At the beginning of a new case the training system presents initial data about the patient. The user then selects tests to investigate his or her hypotheses. On demand the system provides comments on the users' actions and can also criticise his or her justifications. Criticism of hypotheses is generated by comparing them with hypotheses inferred by the system using the same data the user has interpreted so far. Criticising the users´ justifications is more difficult because the system bases its conclusions on intermediate (pathophysiological) concepts derived from the raw data. The user is unaware of these intermediate concepts which have to be compiled out to assess how much individual raw findings support the hypotheses. The criticism of the test choices is easily generated since the explicit representation of that knowledge is defined in the knowledge base. For each diagnosis a sequence of useful tests is specified. When the user selects a test the system compares it with its own choices (also considering second rate choices) based on the suspected diagnoses in the present stage of the tutorial session. The user can also justify a test selection referring to his or her suspected hypotheses criticised by the system with respect to the correctness of the suspected hypotheses and to how well they can be investigated by the selected tests. More details concerning the tutoring component of D3 can be found in [Reinhardt & Schewe 95] and [Puppe & Reinhardt 95].

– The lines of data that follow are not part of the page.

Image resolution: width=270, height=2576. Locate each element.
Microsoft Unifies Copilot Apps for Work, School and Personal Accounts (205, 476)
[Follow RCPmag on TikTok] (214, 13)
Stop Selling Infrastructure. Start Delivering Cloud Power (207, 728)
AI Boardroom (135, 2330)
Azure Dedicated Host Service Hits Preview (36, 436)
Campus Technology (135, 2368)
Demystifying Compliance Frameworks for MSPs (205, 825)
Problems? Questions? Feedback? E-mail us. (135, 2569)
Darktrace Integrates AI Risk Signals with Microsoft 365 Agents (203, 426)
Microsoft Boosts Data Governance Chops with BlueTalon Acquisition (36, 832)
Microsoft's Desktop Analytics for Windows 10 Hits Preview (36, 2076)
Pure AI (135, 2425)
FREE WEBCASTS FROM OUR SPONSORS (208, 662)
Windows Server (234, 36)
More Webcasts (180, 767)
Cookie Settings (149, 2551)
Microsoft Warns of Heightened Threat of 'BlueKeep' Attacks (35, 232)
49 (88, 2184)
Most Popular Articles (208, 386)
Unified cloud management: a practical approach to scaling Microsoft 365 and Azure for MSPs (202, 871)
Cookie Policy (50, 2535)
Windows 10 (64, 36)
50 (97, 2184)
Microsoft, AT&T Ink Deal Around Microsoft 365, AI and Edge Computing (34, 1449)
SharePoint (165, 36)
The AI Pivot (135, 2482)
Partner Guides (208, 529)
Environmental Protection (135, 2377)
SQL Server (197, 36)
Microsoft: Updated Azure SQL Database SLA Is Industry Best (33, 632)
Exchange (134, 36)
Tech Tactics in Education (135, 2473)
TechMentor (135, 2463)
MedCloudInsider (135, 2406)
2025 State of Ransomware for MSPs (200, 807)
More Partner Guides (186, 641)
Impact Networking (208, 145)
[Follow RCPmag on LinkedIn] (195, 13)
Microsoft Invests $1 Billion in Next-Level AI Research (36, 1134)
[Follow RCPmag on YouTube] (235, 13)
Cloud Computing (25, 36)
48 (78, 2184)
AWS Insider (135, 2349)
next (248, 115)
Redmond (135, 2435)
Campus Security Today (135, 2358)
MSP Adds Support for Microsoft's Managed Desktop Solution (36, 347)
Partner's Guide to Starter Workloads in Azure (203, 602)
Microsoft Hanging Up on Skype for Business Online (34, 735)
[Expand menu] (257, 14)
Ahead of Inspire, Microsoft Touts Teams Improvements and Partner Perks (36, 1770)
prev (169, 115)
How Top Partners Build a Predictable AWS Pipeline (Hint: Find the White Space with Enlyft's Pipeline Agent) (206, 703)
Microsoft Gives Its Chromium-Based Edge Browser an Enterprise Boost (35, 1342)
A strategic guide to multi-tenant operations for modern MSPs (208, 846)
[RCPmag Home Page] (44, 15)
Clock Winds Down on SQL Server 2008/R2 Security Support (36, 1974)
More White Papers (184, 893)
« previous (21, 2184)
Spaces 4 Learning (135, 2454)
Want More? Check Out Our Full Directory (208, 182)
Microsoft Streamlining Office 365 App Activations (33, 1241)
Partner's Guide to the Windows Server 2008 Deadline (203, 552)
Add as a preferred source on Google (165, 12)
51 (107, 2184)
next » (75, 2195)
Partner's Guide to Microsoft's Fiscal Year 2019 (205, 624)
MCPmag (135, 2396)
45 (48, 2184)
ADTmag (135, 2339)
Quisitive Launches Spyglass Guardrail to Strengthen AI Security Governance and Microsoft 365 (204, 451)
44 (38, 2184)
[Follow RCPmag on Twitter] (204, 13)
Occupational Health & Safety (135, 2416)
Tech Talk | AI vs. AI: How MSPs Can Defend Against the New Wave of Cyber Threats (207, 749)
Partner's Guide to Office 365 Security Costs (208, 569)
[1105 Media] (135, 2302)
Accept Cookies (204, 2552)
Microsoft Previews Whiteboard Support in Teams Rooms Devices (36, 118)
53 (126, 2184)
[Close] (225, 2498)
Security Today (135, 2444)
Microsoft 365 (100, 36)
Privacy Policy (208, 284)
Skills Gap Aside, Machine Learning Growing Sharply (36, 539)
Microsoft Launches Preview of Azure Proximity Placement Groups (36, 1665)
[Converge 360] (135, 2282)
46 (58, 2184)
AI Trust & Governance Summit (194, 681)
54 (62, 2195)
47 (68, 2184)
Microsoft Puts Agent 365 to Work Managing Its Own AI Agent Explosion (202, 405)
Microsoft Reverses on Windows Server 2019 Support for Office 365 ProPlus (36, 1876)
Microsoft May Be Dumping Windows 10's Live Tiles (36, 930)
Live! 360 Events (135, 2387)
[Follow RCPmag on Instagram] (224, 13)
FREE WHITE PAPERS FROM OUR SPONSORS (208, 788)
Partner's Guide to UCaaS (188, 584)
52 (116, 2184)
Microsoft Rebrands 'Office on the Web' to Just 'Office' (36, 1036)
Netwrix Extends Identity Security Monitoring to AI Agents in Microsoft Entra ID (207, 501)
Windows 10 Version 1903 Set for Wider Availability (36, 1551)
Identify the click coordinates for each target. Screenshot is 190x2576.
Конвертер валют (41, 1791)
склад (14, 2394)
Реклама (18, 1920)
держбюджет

3. The evaluation scenario

The learning environment

The area of rheumatology is partly covered by a mandatory curriculum for the students of Internal Medicine. The rheumatology class is divided into various groups including two or three persons and is held on a regular basis both on Tuesdays and Wednesdays with a duration of 90 minutes each day.

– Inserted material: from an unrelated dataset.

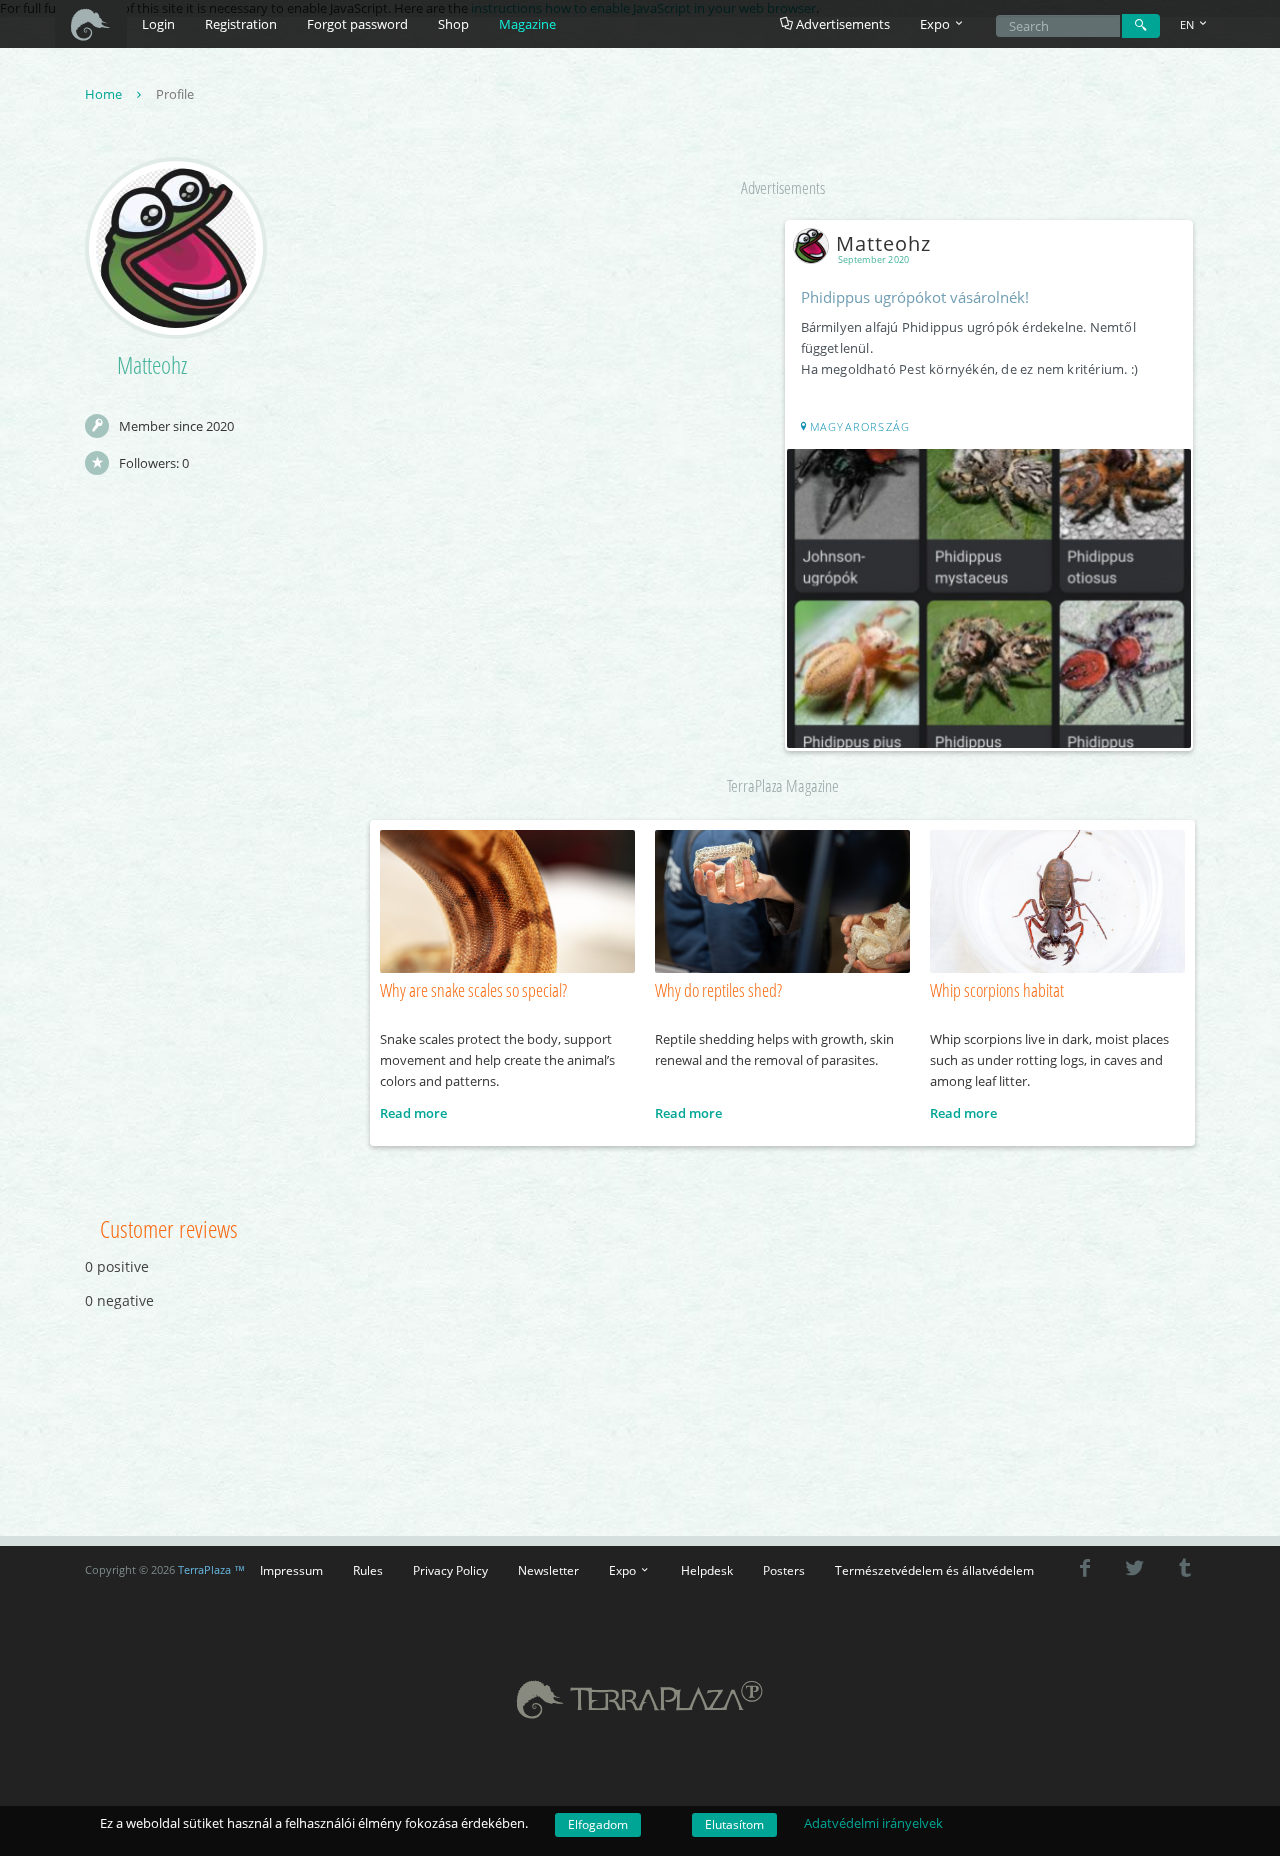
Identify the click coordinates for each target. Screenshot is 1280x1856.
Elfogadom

First, the students are given 30 minutes to find out the medical history of a new patient and to implement the most important medical examinations. After that, the professor thoroughly discusses the case with the student while the patient is still present: further questions relevant for the symptoms of the disease are asked and the essential results of the medical examination demonstrated. Moreover, student and professor consider the future diagnostic measures, delineate the options concerning the differential diagnosis and, presupposing the diagnosis, confer on a therapy.

Each individual group of students is assigned to the rheumatology section for two subsequent weeks. On Tuesdays the students are confronted with a rheumatological case and its discussion in the manner mentioned above whereas on Wednesdays they have to deal with a tutorial computer presentation of the Tuesday case for beginners (Beg.Comp). In addition to that, however, one of 1017 rheumatological cases contained in a data base with a similar medical history but a potentially different diagnosis is presented. The similar case has to be solved by the students. The following week, the same procedure is gone through with a new patient.

Beginning with the winter term in 1994/95 a change in the Wednesday version has been made. Instead of using the tutorial computer program each Wednesday, both the presentation of the Tuesday patient and the corresponding data base case were presented to the students in the form of a structurally identical text version providing exactly the same information as the computer program.

In the summer term of 1995 a newly developed advanced version of the computer program (Adv.Comp) has been tested in the second week of the class whereas in the first the former version for beginners has been applied.

The tutorial program

The program combines both the tutorial environment of the shell box D3 [Gappa et al 93] and the knowledge base of the expert system "RHEUMA" which has been evaluated on numerous patients [Schewe 93].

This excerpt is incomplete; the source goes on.